Start EXCERPT TO READ
Mumbai: Indian stock markets have posted their best one-month pre-budget gain in 13 years.
Benchmark indices have gained 5.6% in the month to Thursday’s Union Budget 2018, riding the coat tails of a worldwide equities rally.
Abundant liquidity and expectations that the budget will boost the rural economy and revive private investment, without compromising on fiscal prudence, have aided the run-up.
The one-month gain has come despite a pullback in the last two sessions following a sell-off in US and Asian markets over valuation concerns. On Wednesday, the Sensex fell 68.71 points, or 0.19%, to close at 35,965.02. Since 2000, the index has gained only eight times in the month leading up to the budget presentation, and rose as much as 11.7% in the run-up in 2002.
Analysts said investors have high hopes of the government reviving investment and growth in the last full budget before next year’s general election. “We expect the government to focus on rural and capital spending to boost sentiment and revive growth further. However, given the hard-achieved gains on fiscal consolidation, flexibility to go overboard on spending is limited,” said Gautam Duggad, head of research, institutional equities, Motilal Oswal Financial Services Ltd.
The Economic Survey projected India’s economic growth to accelerate to 7.5% in the next financial year from an estimated 6.75% in 2017-18.
Analysts will closely watch the fiscal deficit after chief economic adviser Arvind Subramanian cautioned on Monday that the government won’t rule out a pause in its fiscal consolidation plan.
Analysts said that sticking to the fiscal consolidation road map, which had outlined a deficit target equivalent to 3.2% of gross domestic product in the current financial year and 3% in the next, amid growing demand to support economic recovery is the biggest challenge for the government.
End EXCERPT TO READ
Start SUPPLIED MATERIAL
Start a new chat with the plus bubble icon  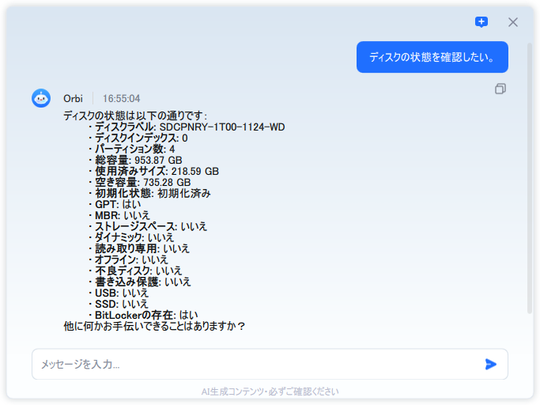pos(481,22)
End SUPPLIED MATERIAL
> [WHAT IS ASKED]:
1. According to the article on India's pre-budget stock market rally, at what level did the Sensex close on Wednesday?
2. Carry on the article about India's pre-budget stock market rally from its final sentence.

> [PER-TASK OUTPUTS]:
1. 35,965.02

2.
An anaemic rural economy and weak investment cycle add to the concerns.
With a string of state polls this year leading up to the 2019 general election, there are also concerns that the government may present an overly populist budget at a time when rising oil prices pose a challenge.
Some analysts brushed aside these fears. “We do not share those concerns and expect a non-disruptive and prudent plan,” Japanese securities house Nomura Holdings said in a 24 January note. The brokerage expects the government to increase allocations to rural, affordable housing and power schemes, and rely more on off-budget resources to fund capital expenditure.
“The government choosing to target an FY19 fiscal deficit of 3.0% of gross domestic product (GDP) could be the main positive surprise. A fiscal deficit target above 3.2% of GDP, the announcement of a universal basic income transfer scheme or the imposition of a long-term capital gains tax on equities would be negative surprises,” Nomura added.
That said, the stock rally will be sustained only if the promised reforms and growth recovery lead to a pick-up in corporate earnings growth.
Analysts are expecting the first signs of a rebound in corporate earnings growth in the December quarter owing to the favourable effect of a low base a year ago and higher consumer spending in the festive season.
There have been no earnings estimate upgrades despite high optimism for a revival of earnings growth, and Indian stock valuations are steep. The Sensex is trading at 19.11 times expected earnings for the next 12 months. For fiscal 2018, the earnings estimate for Sensex firms has been cut by 10.15% since April. For fiscal 2019, it is down 4.24%.
For the bull run and high valuations to be sustainable, an earnings recovery is important, said Amar Ambani, partner and head of research, IIFL Investment Managers, adding that a full-fledged recovery could take 12-15 months.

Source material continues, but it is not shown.